▸ **INFORMATION SHOWN**:
'''
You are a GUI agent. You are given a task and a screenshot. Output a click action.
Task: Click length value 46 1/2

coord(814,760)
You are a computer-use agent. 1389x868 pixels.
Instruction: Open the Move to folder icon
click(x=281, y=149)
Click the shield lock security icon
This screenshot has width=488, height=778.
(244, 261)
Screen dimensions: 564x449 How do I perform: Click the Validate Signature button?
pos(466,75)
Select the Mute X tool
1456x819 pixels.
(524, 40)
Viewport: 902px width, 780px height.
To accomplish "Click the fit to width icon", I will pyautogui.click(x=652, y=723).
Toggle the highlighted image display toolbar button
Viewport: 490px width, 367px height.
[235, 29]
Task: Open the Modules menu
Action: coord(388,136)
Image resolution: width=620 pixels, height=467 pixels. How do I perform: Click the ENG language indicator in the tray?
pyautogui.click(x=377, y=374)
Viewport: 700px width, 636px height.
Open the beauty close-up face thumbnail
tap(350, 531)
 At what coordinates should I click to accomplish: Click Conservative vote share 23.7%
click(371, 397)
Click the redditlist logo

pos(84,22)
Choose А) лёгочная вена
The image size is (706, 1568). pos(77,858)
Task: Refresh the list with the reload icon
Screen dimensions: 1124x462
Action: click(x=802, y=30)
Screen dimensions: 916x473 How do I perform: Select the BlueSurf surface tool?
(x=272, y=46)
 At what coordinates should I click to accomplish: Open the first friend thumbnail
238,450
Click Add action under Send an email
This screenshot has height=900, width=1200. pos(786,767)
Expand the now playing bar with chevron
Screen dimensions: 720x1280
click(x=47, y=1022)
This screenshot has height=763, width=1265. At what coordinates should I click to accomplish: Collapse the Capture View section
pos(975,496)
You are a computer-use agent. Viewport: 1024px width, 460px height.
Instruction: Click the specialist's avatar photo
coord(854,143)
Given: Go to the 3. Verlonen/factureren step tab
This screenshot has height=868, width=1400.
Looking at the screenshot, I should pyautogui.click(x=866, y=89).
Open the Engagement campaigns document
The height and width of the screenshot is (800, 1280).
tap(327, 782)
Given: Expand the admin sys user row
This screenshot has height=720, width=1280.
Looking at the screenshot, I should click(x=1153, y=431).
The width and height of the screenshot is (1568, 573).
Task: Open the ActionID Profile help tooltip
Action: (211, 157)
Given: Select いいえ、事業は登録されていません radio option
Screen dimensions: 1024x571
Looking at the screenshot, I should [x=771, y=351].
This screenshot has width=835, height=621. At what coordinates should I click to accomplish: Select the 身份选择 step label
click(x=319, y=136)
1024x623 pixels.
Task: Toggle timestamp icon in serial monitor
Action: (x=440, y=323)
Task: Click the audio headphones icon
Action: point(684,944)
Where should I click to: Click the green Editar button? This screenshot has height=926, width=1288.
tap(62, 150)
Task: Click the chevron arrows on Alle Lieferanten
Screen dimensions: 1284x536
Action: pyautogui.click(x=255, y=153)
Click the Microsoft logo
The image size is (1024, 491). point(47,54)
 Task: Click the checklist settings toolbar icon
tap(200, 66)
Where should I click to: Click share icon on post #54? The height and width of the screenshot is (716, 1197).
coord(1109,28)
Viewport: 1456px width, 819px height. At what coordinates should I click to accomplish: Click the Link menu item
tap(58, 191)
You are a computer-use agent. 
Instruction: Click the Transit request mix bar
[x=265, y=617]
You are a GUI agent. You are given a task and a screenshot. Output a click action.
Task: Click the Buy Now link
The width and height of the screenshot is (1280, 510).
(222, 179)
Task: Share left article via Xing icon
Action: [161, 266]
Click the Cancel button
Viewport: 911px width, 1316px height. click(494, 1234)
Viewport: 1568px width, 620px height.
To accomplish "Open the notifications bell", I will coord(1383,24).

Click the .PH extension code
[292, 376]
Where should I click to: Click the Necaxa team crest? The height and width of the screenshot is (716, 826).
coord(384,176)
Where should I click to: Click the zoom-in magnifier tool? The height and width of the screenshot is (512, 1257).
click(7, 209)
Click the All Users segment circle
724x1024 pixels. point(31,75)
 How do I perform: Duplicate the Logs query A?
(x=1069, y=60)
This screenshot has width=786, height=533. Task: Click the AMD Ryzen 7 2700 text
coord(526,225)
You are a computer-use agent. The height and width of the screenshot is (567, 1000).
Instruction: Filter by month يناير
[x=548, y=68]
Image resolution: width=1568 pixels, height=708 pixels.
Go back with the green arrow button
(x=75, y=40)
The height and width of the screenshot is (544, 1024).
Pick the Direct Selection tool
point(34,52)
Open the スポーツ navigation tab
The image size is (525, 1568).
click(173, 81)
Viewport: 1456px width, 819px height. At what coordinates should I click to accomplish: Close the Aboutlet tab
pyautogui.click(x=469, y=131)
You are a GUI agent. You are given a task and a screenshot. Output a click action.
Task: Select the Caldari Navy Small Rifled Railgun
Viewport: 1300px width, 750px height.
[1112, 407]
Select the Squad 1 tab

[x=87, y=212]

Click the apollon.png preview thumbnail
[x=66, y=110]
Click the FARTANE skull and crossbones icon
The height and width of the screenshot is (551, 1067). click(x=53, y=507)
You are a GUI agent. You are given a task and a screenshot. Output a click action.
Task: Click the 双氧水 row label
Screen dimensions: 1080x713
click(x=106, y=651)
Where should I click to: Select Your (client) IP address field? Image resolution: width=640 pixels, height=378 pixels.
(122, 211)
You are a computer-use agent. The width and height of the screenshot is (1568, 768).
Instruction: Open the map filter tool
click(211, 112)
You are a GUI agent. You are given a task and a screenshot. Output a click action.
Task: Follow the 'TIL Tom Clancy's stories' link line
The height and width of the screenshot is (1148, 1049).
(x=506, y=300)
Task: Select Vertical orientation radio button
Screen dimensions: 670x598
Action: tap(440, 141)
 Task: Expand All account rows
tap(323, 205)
'''
▸ **WHAT THE TASK ASKS**: Give all of the data above as a JSON list of strings, one string per line, leaving out blank lines.

▸ **WRITTEN SOLUTION**:
[
  "You are a GUI agent. You are given a task and a screenshot. Output a click action.",
  "Task: Click length value 46 1/2",
  "coord(814,760)",
  "You are a computer-use agent. 1389x868 pixels.",
  "Instruction: Open the Move to folder icon",
  "click(x=281, y=149)",
  "Click the shield lock security icon",
  "This screenshot has width=488, height=778.",
  "(244, 261)",
  "Screen dimensions: 564x449 How do I perform: Click the Validate Signature button?",
  "pos(466,75)",
  "Select the Mute X tool",
  "1456x819 pixels.",
  "(524, 40)",
  "Viewport: 902px width, 780px height.",
  "To accomplish \"Click the fit to width icon\", I will pyautogui.click(x=652, y=723).",
  "Toggle the highlighted image display toolbar button",
  "Viewport: 490px width, 367px height.",
  "[235, 29]",
  "Task: Open the Modules menu",
  "Action: coord(388,136)",
  "Image resolution: width=620 pixels, height=467 pixels. How do I perform: Click the ENG language indicator in the tray?",
  "pyautogui.click(x=377, y=374)",
  "Viewport: 700px width, 636px height.",
  "Open the beauty close-up face thumbnail",
  "tap(350, 531)",
  " At what coordinates should I click to accomplish: Click Conservative vote share 23.7%",
  "click(371, 397)",
  "Click the redditlist logo",
  "pos(84,22)",
  "Choose А) лёгочная вена",
  "The image size is (706, 1568). pos(77,858)",
  "Task: Refresh the list with the reload icon",
  "Screen dimensions: 1124x462",
  "Action: click(x=802, y=30)",
  "Screen dimensions: 916x473 How do I perform: Select the BlueSurf surface tool?",
  "(x=272, y=46)",
  " At what coordinates should I click to accomplish: Open the first friend thumbnail",
  "238,450",
  "Click Add action under Send an email",
  "This screenshot has height=900, width=1200. pos(786,767)",
  "Expand the now playing bar with chevron",
  "Screen dimensions: 720x1280",
  "click(x=47, y=1022)",
  "This screenshot has height=763, width=1265. At what coordinates should I click to accomplish: Collapse the Capture View section",
  "pos(975,496)",
  "You are a computer-use agent. Viewport: 1024px width, 460px height.",
  "Instruction: Click the specialist's avatar photo",
  "coord(854,143)",
  "Given: Go to the 3. Verlonen/factureren step tab",
  "This screenshot has height=868, width=1400.",
  "Looking at the screenshot, I should pyautogui.click(x=866, y=89).",
  "Open the Engagement campaigns document",
  "The height and width of the screenshot is (800, 1280).",
  "tap(327, 782)",
  "Given: Expand the admin sys user row",
  "This screenshot has height=720, width=1280.",
  "Looking at the screenshot, I should click(x=1153, y=431).",
  "The width and height of the screenshot is (1568, 573).",
  "Task: Open the ActionID Profile help tooltip",
  "Action: (211, 157)",
  "Given: Select いいえ、事業は登録されていません radio option",
  "Screen dimensions: 1024x571",
  "Looking at the screenshot, I should [x=771, y=351].",
  "This screenshot has width=835, height=621. At what coordinates should I click to accomplish: Select the 身份选择 step label",
  "click(x=319, y=136)",
  "1024x623 pixels.",
  "Task: Toggle timestamp icon in serial monitor",
  "Action: (x=440, y=323)",
  "Task: Click the audio headphones icon",
  "Action: point(684,944)",
  "Where should I click to: Click the green Editar button? This screenshot has height=926, width=1288.",
  "tap(62, 150)",
  "Task: Click the chevron arrows on Alle Lieferanten",
  "Screen dimensions: 1284x536",
  "Action: pyautogui.click(x=255, y=153)",
  "Click the Microsoft logo",
  "The image size is (1024, 491). point(47,54)",
  " Task: Click the checklist settings toolbar icon",
  "tap(200, 66)",
  "Where should I click to: Click share icon on post #54? The height and width of the screenshot is (716, 1197).",
  "coord(1109,28)",
  "Viewport: 1456px width, 819px height. At what coordinates should I click to accomplish: Click the Link menu item",
  "tap(58, 191)",
  "You are a computer-use agent. ",
  "Instruction: Click the Transit request mix bar",
  "[x=265, y=617]",
  "You are a GUI agent. You are given a task and a screenshot. Output a click action.",
  "Task: Click the Buy Now link",
  "The width and height of the screenshot is (1280, 510).",
  "(222, 179)",
  "Task: Share left article via Xing icon",
  "Action: [161, 266]",
  "Click the Cancel button",
  "Viewport: 911px width, 1316px height. click(494, 1234)",
  "Viewport: 1568px width, 620px height.",
  "To accomplish \"Open the notifications bell\", I will coord(1383,24).",
  "Click the .PH extension code",
  "[292, 376]",
  "Where should I click to: Click the Necaxa team crest? The height and width of the screenshot is (716, 826).",
  "coord(384,176)",
  "Where should I click to: Click the zoom-in magnifier tool? The height and width of the screenshot is (512, 1257).",
  "click(7, 209)",
  "Click the All Users segment circle",
  "724x1024 pixels. point(31,75)",
  " How do I perform: Duplicate the Logs query A?",
  "(x=1069, y=60)",
  "This screenshot has width=786, height=533. Task: Click the AMD Ryzen 7 2700 text",
  "coord(526,225)",
  "You are a computer-use agent. The height and width of the screenshot is (567, 1000).",
  "Instruction: Filter by month يناير",
  "[x=548, y=68]",
  "Image resolution: width=1568 pixels, height=708 pixels.",
  "Go back with the green arrow button",
  "(x=75, y=40)",
  "The height and width of the screenshot is (544, 1024).",
  "Pick the Direct Selection tool",
  "point(34,52)",
  "Open the スポーツ navigation tab",
  "The image size is (525, 1568).",
  "click(173, 81)",
  "Viewport: 1456px width, 819px height. At what coordinates should I click to accomplish: Close the Aboutlet tab",
  "pyautogui.click(x=469, y=131)",
  "You are a GUI agent. You are given a task and a screenshot. Output a click action.",
  "Task: Select the Caldari Navy Small Rifled Railgun",
  "Viewport: 1300px width, 750px height.",
  "[1112, 407]",
  "Select the Squad 1 tab",
  "[x=87, y=212]",
  "Click the apollon.png preview thumbnail",
  "[x=66, y=110]",
  "Click the FARTANE skull and crossbones icon",
  "The height and width of the screenshot is (551, 1067). click(x=53, y=507)",
  "You are a GUI agent. You are given a task and a screenshot. Output a click action.",
  "Task: Click the 双氧水 row label",
  "Screen dimensions: 1080x713",
  "click(x=106, y=651)",
  "Where should I click to: Select Your (client) IP address field? Image resolution: width=640 pixels, height=378 pixels.",
  "(122, 211)",
  "You are a computer-use agent. The width and height of the screenshot is (1568, 768).",
  "Instruction: Open the map filter tool",
  "click(211, 112)",
  "You are a GUI agent. You are given a task and a screenshot. Output a click action.",
  "Task: Follow the 'TIL Tom Clancy's stories' link line",
  "The height and width of the screenshot is (1148, 1049).",
  "(x=506, y=300)",
  "Task: Select Vertical orientation radio button",
  "Screen dimensions: 670x598",
  "Action: tap(440, 141)",
  " Task: Expand All account rows",
  "tap(323, 205)"
]